De la mouture 2012 : 
       Parce que c'est la version la plus tardive que je possède actuellement et qu'elle boucle donc l'histoire MKK pour nez, un logo en guise d'arcades... Et je l'ai ouverte pour la première fois juste pour en parler ici !
       Une telle surprise me dessine un sourire incrédule... Vraiment ? Tout ce rose pâle, ce vert étrange, cette amande talquée, ce fruit frais, tout ça dans ce jus là ???
        Bon je recommence... C'est toujours présent mais un peu plus profond tout de même, j'ai exagéré. En revanche la première image qui me vient à l'esprit est : le jour et la nuit. Je suis en plein jour ici, c'est jeune et lumineux. Il y a une odeur de "parfum", détestable, que je n'arrive pas à définir, et du vieux powerhouse 80's éventé s’immisce dans tout ça. Il est modernisé pourtant. Ça lui donne une bouffée d'air frais, une fenêtre sur une steppe bien changée.
        Si celui d'avant était une tentative d'incarnation brutale, celui ci est une réincarnation épurée... De sexuel je n'y vois qu'une vierge se masturbant devant un poster du khan... Oui j'exagère encore mais ce contraste jour/nuit est très déstabilisant. En fait j'ai dans le nez un faux chypre qui veut faire femme.
         A l'évolution il est beaucoup plus travaillé que l'export, il gagne en finesse et maîtrise. Mais il perd toute sauvagerie. Le cul ? Hmmm, il est là et bien propre, on y glisse à peine un doigt par principe.
         C'est trop carré, on a troqué la chevauchée barbare et sexuelle contre un corset blanc un peu pervers et les fourrures sont aussi sold out que dans un film porno...
         Malgré tout le fantasme opère et si l'ombre du tigre blanc de Sibérie se mue en chaton arrogant et joueur pourquoi pas, bouder serait se priver. Et surtout vers la fin la nuit tombe et le corps redevient un peu plus libre... Muscs Koublaï Khan est bien là, il est beau.

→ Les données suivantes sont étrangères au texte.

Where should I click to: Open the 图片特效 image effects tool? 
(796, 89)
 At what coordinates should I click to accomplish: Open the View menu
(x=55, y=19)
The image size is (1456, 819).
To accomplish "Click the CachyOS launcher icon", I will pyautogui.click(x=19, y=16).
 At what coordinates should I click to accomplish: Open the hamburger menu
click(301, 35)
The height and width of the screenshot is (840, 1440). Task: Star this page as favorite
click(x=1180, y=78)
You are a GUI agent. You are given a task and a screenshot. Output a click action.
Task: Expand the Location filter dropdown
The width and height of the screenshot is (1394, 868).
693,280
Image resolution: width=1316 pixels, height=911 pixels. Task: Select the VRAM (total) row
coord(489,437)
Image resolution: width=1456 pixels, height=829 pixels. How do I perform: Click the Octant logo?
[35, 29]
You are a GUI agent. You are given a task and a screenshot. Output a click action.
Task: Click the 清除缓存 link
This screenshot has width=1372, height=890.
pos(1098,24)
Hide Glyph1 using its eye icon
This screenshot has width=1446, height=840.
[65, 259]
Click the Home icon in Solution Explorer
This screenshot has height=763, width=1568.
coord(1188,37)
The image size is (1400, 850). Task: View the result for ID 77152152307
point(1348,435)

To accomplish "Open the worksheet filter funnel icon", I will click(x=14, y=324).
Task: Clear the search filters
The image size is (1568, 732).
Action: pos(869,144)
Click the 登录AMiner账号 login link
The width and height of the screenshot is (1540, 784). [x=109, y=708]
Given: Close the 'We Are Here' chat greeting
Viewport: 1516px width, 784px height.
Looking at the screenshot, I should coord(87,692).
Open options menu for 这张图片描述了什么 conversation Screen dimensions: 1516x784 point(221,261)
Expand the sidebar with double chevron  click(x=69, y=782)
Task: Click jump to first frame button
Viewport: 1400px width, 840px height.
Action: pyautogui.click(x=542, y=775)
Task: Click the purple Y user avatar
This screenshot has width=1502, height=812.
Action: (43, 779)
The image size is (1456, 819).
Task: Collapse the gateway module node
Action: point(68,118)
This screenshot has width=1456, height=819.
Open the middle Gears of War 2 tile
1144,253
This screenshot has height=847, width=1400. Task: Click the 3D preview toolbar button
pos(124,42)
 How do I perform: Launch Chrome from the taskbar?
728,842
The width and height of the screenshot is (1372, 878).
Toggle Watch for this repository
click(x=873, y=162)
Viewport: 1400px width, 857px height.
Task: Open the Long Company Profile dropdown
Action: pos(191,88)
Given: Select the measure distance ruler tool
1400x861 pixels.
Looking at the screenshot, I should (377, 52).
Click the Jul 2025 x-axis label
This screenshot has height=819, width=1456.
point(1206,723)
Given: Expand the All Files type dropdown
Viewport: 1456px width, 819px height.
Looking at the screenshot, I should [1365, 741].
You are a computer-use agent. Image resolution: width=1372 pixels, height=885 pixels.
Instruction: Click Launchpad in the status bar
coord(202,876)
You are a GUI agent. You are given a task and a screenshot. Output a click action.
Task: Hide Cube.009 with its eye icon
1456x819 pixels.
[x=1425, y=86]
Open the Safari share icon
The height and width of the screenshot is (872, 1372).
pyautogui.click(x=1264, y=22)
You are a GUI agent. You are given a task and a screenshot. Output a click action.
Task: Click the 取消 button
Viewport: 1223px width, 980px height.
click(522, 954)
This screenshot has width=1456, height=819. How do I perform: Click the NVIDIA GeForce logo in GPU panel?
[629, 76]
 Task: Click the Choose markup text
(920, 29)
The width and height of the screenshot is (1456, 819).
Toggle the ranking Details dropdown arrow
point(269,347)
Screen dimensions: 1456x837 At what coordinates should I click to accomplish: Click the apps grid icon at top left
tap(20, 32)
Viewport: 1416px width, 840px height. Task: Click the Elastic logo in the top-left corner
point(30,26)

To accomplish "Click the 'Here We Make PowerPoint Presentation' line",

     Ces versions je les ai senties "en même temps" dans une volonté de comparaison et ce fut très pénible !!! Je fus bien souvent la colère incarnée,  prête à éventrer des fourmis par frustration, à chouiner de dépit, à prendre un billet aller simple pour Oulan Bator et m'inscrire à un tournois de lutte... Séparément elles sont toutes des parfums que je choisirais aujourd'hui avec plaisir.
     Étrangement je trouve que c'est le passage de l'étiquette violette à la version 2008 qui est le plus spectaculaire : ce sont deux univers différents aux liens ténus, il y a tout un pan de non dit entre les deux... Toutes les autres versions sont des "déclinaisons", découlent les unes des autres, le lien est bien direct.


       Je suis tranquille avec les reformulations, les discontinuations : il n'y en a plus ? C'est moche ? Tant pis, j'ai profité, j'ai connu, j'ai vu, j'ai aimé... Il y aura d'autres choses.
      Mais là je vois bien l'ombre d'une angoisse se profiler et rire de moi : comment vivre sans ce parfum ? il faudra déjà beaucoup de tendresse pour supporter le dernier changement... Je ne veux pas le perdre.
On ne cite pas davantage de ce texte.